ROLE OF INTERLEUKIN-6 IN DUCHENNE MUSCULAR DYSTROPHY

The defect in the gene coding for dystrophin causes muscle pathology in Duchenne muscular dystrophy (DMD). The technical difficulties in developing gene therapy approaches have forced a renewed interest in exploiting non-genetic interventions. A possible target of non-genetic interventions is represented by therapeutic approaches aimed at inhibiting the inflammatory response in muscles of patients with DMD. Inflammation and inflammatory cells present in muscles play an important role in generating atrophy and in inhibiting regeneration, therefore promoting progression of muscle damage.

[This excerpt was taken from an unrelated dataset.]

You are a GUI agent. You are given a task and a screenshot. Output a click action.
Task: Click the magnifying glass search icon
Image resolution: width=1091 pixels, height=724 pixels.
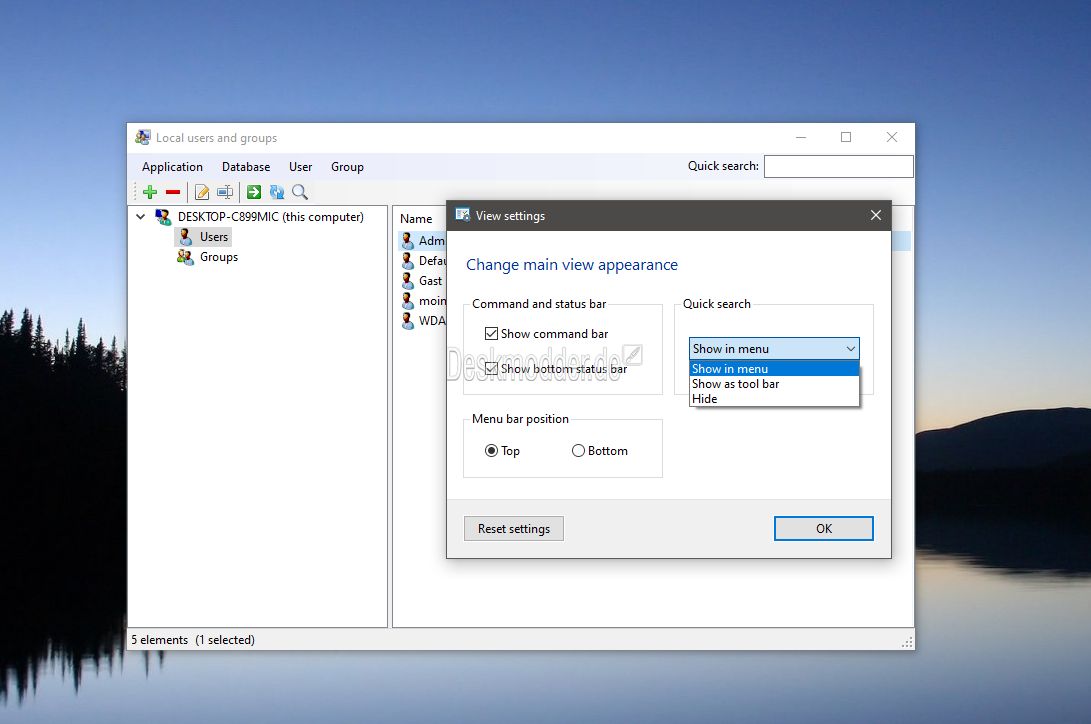click(300, 192)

Glucocorticoids, the most powerful anti-inflammatory agents, are at present used in the treatment because of their demonstrated ability to slow DMD progression. However, glucocorticoid treatment is only partially effective and is hampered by severe side effects; therefore, more effective and specific treatments with fewer side effects are needed. The exact inflammatory mechanisms and the pivotal inflammatory molecules involved are not yet known. Our preliminary data, as well as published evidence, support the hypothesis that a molecule, named interleukin-6, with marked pro-inflammatory activities may be a pivotal mediator of muscle inflammation in DMD. Osteoporosis with the increased frequency of fractures, causing immobilization and subsequent worsening of muscle hypotrophy and weakness, is a frequent complication of DMD. The cause of osteoporosis in DMD is not known. IL-6 is also a potential candidate for causing bone loss in these patients. The aim of this project is to prove the hypothesis that IL-6 is a pivotal mediator of muscle damage and bone loss in DMD. The 5 units will study muscle and bone in new animal models of muscular dystrophy and DMD patients in order to prove the role of IL-6 in vivo and to study the effects of IL-6 in patients. Proving the role of IL-6 will open new therapeutic perspectives based on anti-IL-6 therapy with an already available IL-6 inhibitor.